Even though I’m not a big Mother’s Day enthusiast (my mother was of the Hallmark Holiday persuasion), the Day does make me think about my own rocky relationship with my mother, which evolved later in life. Now that I wrote BEGUILED, I also consider the extent to which Miriam and Ma reflected our relationship.
Young adults usually don’t see their parents as people in their own right. They’re still caught up in the adolescent need to differentiate. Mothers promote that by continuing to act like moms, reminding their adult children to dress warm(ly) in winter, get rest, and do the things that will bring them (moms) a feeling of pride.

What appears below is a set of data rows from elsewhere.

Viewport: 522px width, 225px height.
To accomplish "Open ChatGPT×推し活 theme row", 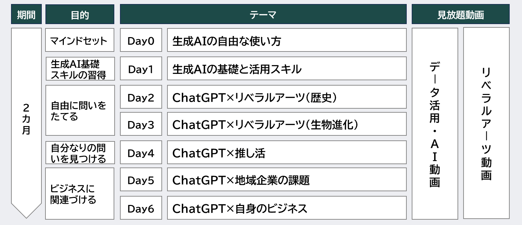I will coord(286,152).
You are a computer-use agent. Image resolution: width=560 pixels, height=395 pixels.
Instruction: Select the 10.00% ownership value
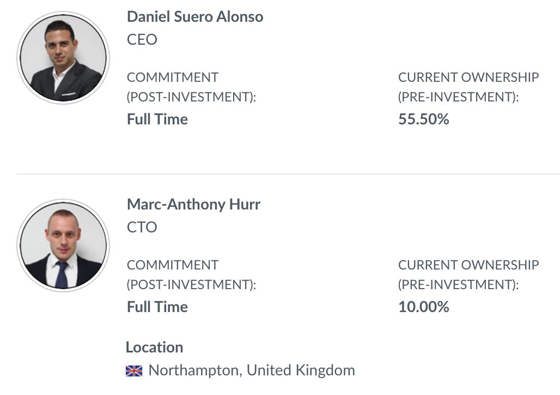[x=424, y=307]
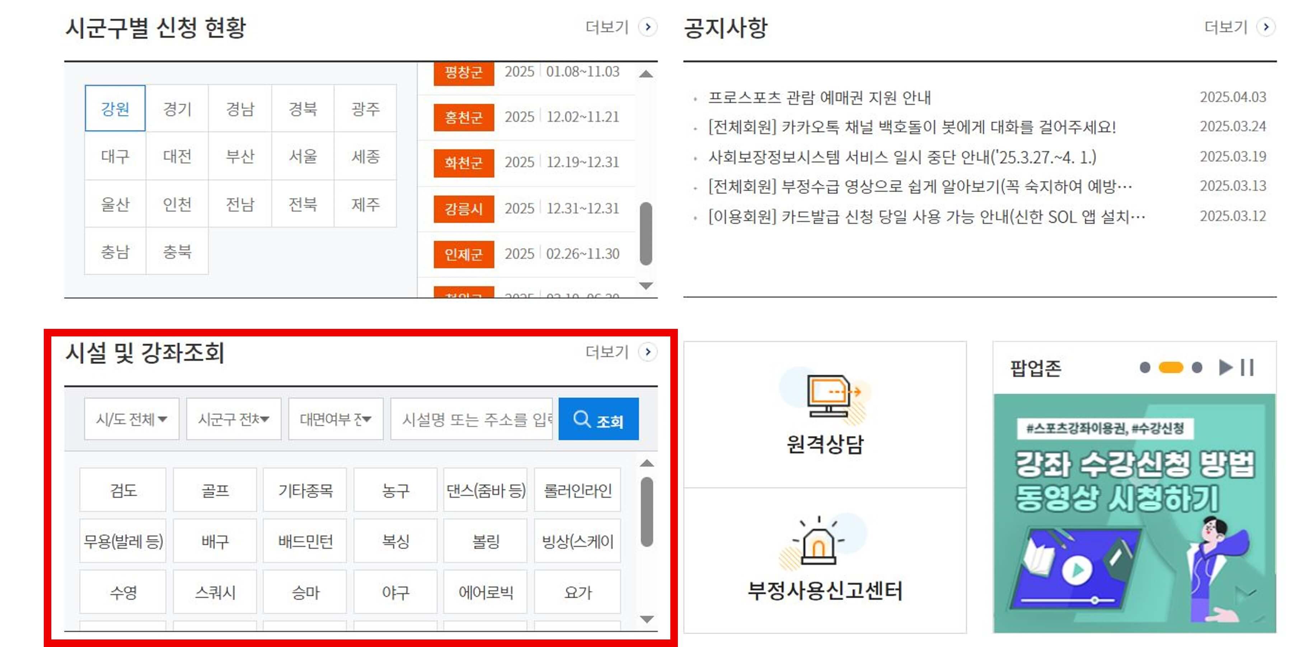Click the sports category list scrollbar
Screen dimensions: 1294x647
click(x=646, y=512)
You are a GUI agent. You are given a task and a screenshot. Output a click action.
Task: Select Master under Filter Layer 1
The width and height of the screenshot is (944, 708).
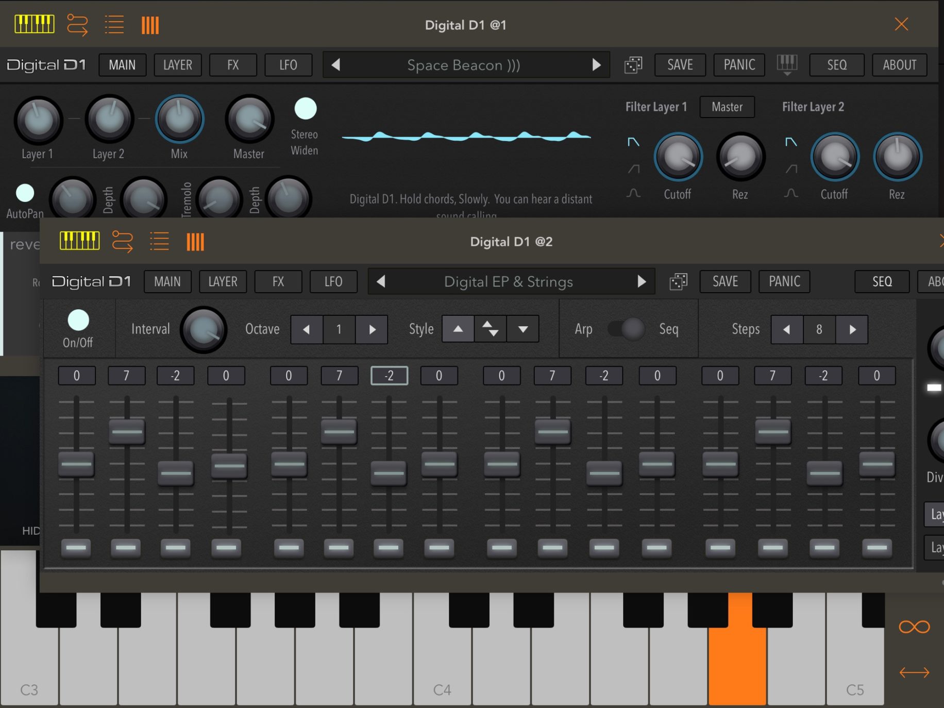tap(727, 107)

I just read a hilarious article about 90-year old “helicopter moms,” one of whom called the Board of Education to tell them not to work her daughter so hard. The daughter was a principal of the local high school.
Miriam’s mom was not a helicopter mom. But, she was critical, judgmental, and Miriam spent her youth defending herself against Ma’s derogatory comments. And Miriam never knew whether Ma would be her ally, her advocate, but especially wondering if Ma really loved her (since she was a girl, not the sought after son). This is a central dyad in the story, one that gets resolved in the end, but reminds us that it only occurs when we (adult daughters) can learn to see our moms as people who suffered and raged and loved and disappointed… as real people with a history. If we never see our moms as people with a history, then they forever are frozen as stick figures who cannot change.
I hope that readers will come to see Ma as a sympathetic character, one with a history and the capacity to love, even her daughter.